Calling for some “scope management,” the consultants also recommended scaling back some of the Olympic venues. This includes cancelling the Hillcrest Curling Rink project and moving curling events to another venue unless construction can come within the $28 million bid-book estimate, plus reasonable escalation.

Uh oh.

• On the positive side, Nova Scotia's Digby Curling Club – sorry, Curling Centre – is taking positive steps towards self-rescue, as this local story indicates. It all started with a call to the Canadian Curling Association, which promptly sent its Business of Curling seminar out east for a major powwow...

• More positives: the welcome return of CurlTV is imminent... whoops, actually, it relaunches today, in fact. CurlTV 2.0 is on the air, with all kinds of fabulous live webstreamed curling content ready to send directly to your computer. This season's sked of over 200 games is expected to include additional European content, a new host, an expanded Game Vault with some 160 archived matches to choose from – everything from the Brier to the Grand Slams – plus a new emphasis on news. Furthermore, there's a free sneak peak – within the members section – of Version 2.0 available to all, from September 26 to 28. Don't miss it.

• The Manitoba Curling Tour has been busy: their news release is out, hawking their schedule – which boasts increased money this season – and they've got a new website, part of the CurlingZone network. Great stuff. Coverage today from CJOB and also the Winnipeg Sun's Jim Bender, who also has a column today...

• Chiliwack, B.C. is gearing up for another season, which includes the Continental Cup. In this additional story, we discover that nearly 30 per cent of tickets were snapped up over the summer months...

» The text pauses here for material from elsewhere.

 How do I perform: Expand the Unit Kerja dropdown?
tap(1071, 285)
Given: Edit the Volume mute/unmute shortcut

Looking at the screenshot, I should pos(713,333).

• Finally, here's a new curling videogame for your mobile phone. Go have some fun. And have a great weekend...

1 comment:

Dean Gemmell said...

Nice wrapup as usual. I, for one, am thrilled to see the return of "Tankard." To me, the Labatt Brier Tankard was one of the great trophies in sports. (I know Old Macdonald has more history, but that Labatt mug was a lot easier for four guys to hoist over the heads.) Maybe the new hardware in Ontario will draw from the old Labatt design.